AM I a crude and heartless person? If you’d seen me watching Employable Me (BBC2, Wednesday) you might think so because I saw Paul enduring the humiliation and horror of Tourette’s Syndrome. And, yes, I almost died laughing.

Employable Me is a new three-part documentary series about how people with neurological conditions like autism and Tourette’s find it hugely difficult to find work. Paul, for example, hasn’t had a job for six years because every door closed to him when he suddenly developed Tourette’s following the drastic emotional upheaval of a close friend’s funeral.

No job for six years? On your bike! Privileged fools like Iain Duncan Smith and his ilk would say that these people don’t want to work and need to be prodded and bullied into getting a job, but if they’d only have the patience and humility to sit down and watch this series I would hope a tiny sliver of decency might enter their heads and hearts. They’d appreciate that some people desperately want a job and, naturally, the pride, confidence and independence as well as the friendships and the simple money in the bank that a good job brings.

Paul, who has extreme Tourette’s, and Brett, who also features and who has a severe form of autism which inhibits his speech and wrecks his confidence, would dearly love a job but no one will give them one. It’s as simple as that. They try, and tell us in painful detail how they get repeatedly rejected or ignored.

This programme made a brilliant case for people with disabilities, showing that in examples such as Brett and Paul, they simply need a bit of understanding and a more enlightened attitude from employers. See past Brett’s stumbling speech, or Paul’s ludicrous shouts and tics, and you’ll find two men who have incredible strengths. Both are of above average intelligence and both have awesome courage and determination. Why else would they keep on trying even though society keeps pushing them away?

But before I start crusading and praising, let’s tackle my howling laughter. The programme began with Paul, the Tourette’s sufferer, and I wept hysterically at the hilarious and wild things he kept shouting, such as: “Baby Jesus loved petrol stations!”, “Frank Spencer ain’t real!” and “I’m made of cats and kittens!” This was so weird and utterly random that I couldn’t help but laugh though I make no apology for that.

I’ve had an illness (panic disorder) which has placed me in pitiful and absurd situations, such as being too afraid to go into Asda and hanging around outside at the sliding doors wondering if I could ask someone with a kind face to go in for me. I felt like a teenager outside an off-licence, but I wanted to request a few tins of soup and a packet of pasta, not some Buckie. Looking back at that, I laugh – not at the weak and frightened person I was, but at how absurd it was.
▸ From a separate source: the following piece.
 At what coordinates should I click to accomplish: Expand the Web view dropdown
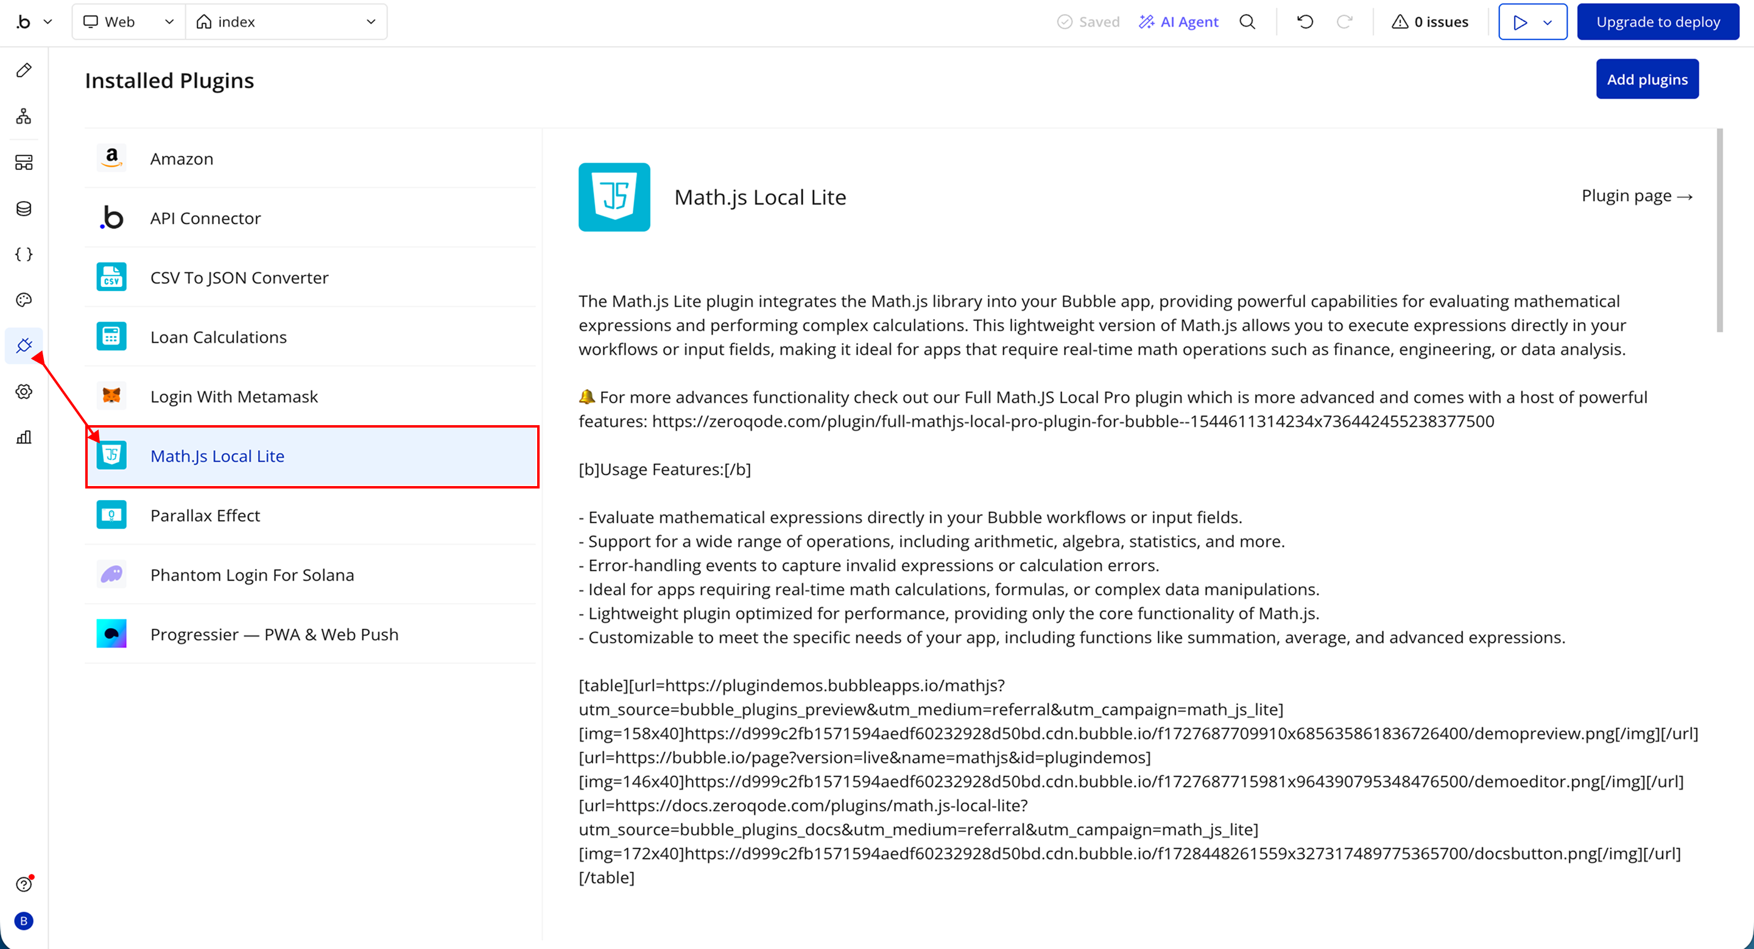pyautogui.click(x=129, y=22)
I’d argue that laughter is a good tool for helping you overcome the humiliations and awkwardness that these conditions can put you in. Of course, there’s a difference between malicious laughter and the one you invite when you share your weird stories, and my chuckles at Paul’s tics weren’t malicious; I’d even say they were fuelled by me sharing a tiny bit of his anxiety.

So the programme hauled me from sobbing laughter to anxiety and compassion and then threw me headlong into anger as it’s viciously unfair that people – not just right-wing Tories but judgemental people – will see Paul as workshy when he simply wants to get a job and bring home a wage for his family.

But what a powerful programme it was, packing in such emotion into one short hour. I loved it so much I watched it twice.

Food programming took a pleasant turn on Channel 4 this week with two new shows which were about the enjoyment of food, rather than the hidden dangers of sugars and fats and how it’s not safe anymore to even nibble a lettuce leaf. The Food Chain (C4, Monday) and Heston’s Dinner In Space (C4, Sunday) were educational, telling us what our meals are composed of and where they come from, but they both inspired you to bounce into your own kitchen and rustle up dinner whereas other food documentaries would have you venturing into the kitchen on tiptoe, a towel clamped over your face lest you breathe in any of the bad fumes from the packets of poison stored in your cupboard.

Heston’s programme put to shame those who moan they’ve got no time to cook, and that it’s all so hard and difficult to arrange. Not so – if he can create something which can be prepared and eaten in outer space then I’m sure everyone else can manage a simple stew or soup.

And The Food Chain showed us where food comes from but did so without guilt. Not everything on the supermarket shelves is from a miserable battery hen or a field soaked in toxic pesticides. In our anxious age it’s a very novel thought, but perhaps not everything is bristling with risk?

I welcomed the new series Scotland: The Promised Land (BBC2, Wednesday) as it manages to bring us Scottish social history without the obligatory drumming Braveheart-style music or the madly irritating Neil Oliver stamping his way across hills and heather as he over-enunciates to the camera. The various historians on this show were less forceful than he tends to be and allowed the story to come forth. The contributors are not the stars here, and their names are not in the title. It’s not about them, it’s about how Scotland’s people created the modern nation.